By the way, you mention that the nucleus is much heavier than than electrons. So do you mean the wave function basically describe the motion of electron instead of atom?

What happens is that for any (interacting) two body system you can't (even classically) easily describe it in terms of the motions of the two particles as compared to a factorization into weighted sum and difference pair of sets of degrees of freedom. The weighting is the actual masses of the constituent particles so when one is very much more massive than the other then its individual description is very close to the "weighted sum" description and likewise the light particle's description is very close to that of the "weighted difference". Since the weighted sum becomes the center of mass system it is usually ignored (by choosing it as the rest frame) and the difference factor system which is now almost describing the light particle, is the system of interest.

Let's go back to the example for extreme low temperature and boson, I read a book about this boson at low temperature, it is said the wave function is a plane wave, that mean you will find the atom anywhere in space, so should we correct it to say you should see the electron anywhere?

I read book long time ago about an quantum mechanics. It talk about how to solve the Hydrogen system and for other atoms which has K electrons (one of them does not fill the shell and the rest do), in this case, they consider K-1 electrons and the nucleus form a pseudo nucleus and apply the similar treatment for hydrogen problem to solve the system. I am not quite understand why we could do that way.
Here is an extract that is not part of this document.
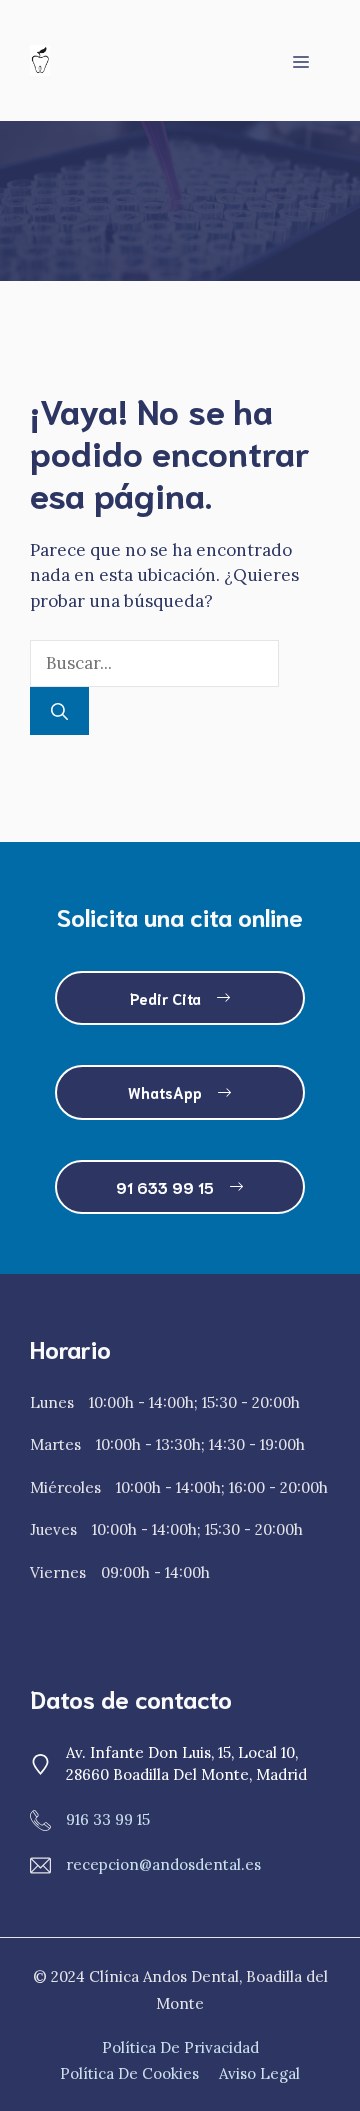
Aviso (237, 2073)
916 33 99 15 (108, 1819)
For those K-1 electrons, they should have different electron cloud shape and quantum number, for what reason we could ignore the motion of K-1 electrons. Thanks.

This gives an approximation method useful for say calculating energy levels. It ignores the "back reaction" i.e. how the adding of the K'th electron changes the solutions for the previous K-1 electrons. But it does work well in the small K regime, Li, Be, B, etc... are modeled pretty well this way. Uranium? not so well except in all cases you get a pretty good approximation for the outer electron behavior (with some empirically driven adjustments). In fact it was in studying and trying to comprehend atomic spectra, which this sort of thing predicts, that set the stage for the development of quantum mechanics.